The storage networking market's notorious for the kind of smoke and mirrors that frustrates even enrages -– IT buyers. And with Storage Networking World set for Phoenix next week, the hype meter's risen quantifiably.

Here are some recent examples:

  • IBM Corp. (NYSE: IBM) summoned journalists to Cambridge, Mass., for "a rare opportunity to be illuminated and hear about the coming battle for the hearts and minds of storage customers and how they are being liberated by virtualization."

    With that intro, we should have been prepared. Turned out IBM was announcing the shipment of its 1,000th SAN Virtualization Engine, a product series unveiled a year ago (see IBM Previews Virtualization Engine). So why haul the media up north? IBM's press invitation holds the key: "In EMC's backyard on Wednesday, March 30, IBM will pull the curtain back to reveal that the 'emperor has no clothes.' " It all fits together, eh?

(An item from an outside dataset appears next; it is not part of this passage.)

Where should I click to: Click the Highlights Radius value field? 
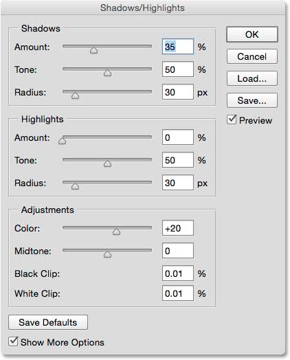coord(178,183)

  • Network Appliance Inc. (Nasdaq: NTAP) announced the reintroduction of its gFiler NAS with SAN gateway as a virtualization engine for various storage networks (see NetApp Makes Virtual Upgrade). Trouble is, nearly all key features are missing, including global namespace, which won't be released until 2006. Enjoy the wait.
  • StoreAge Networking Technologies Ltd. announced the "shipment" of its product that supports SPAID (split path acceleration of independent data streams), a tack that divides management from I/O functions for virtualization applications (see StoreAge Boasts SPAID).

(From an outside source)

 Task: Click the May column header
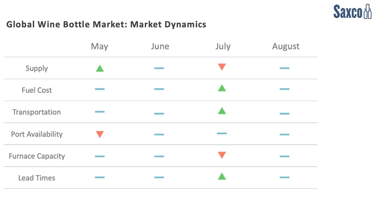coord(100,46)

    OK, Spaid is a recent addition to marketspeak. But StoreAge has been boasting about this solution for over six months (see Troika Turns a Corner). It was a first, granted. It's also particular to VMware and is based on an appliance from Troika Networks Inc. (see Spaid Breaks Ground). A good story, and a twice-told tale.

  • Cisco Systems Inc. (Nasdaq: CSCO) announced early in March a new 32-port Storage Services Module (SSM) with which third parties can add functions to its MDS 9000 switches (see Cisco Seeks Intelligence). At least ten vendors pledge to write applications for the unit, including EMC and Veritas Software Corp. (Nasdaq: VRTS). The catch? No one's got anything yet. Of the biggest partners, EMC's support will come on a product that's not even out yet (its storage router), and Veritas won't specify how it will add an SSM.

Don't get me wrong. Each of these announcements contains some news, as opposed to ubiquitous announcements about such things as executive appearances and industry awards. But they're hardly the news of the moment. Instead, it either was news awhile back, or it will be news at some point in the future.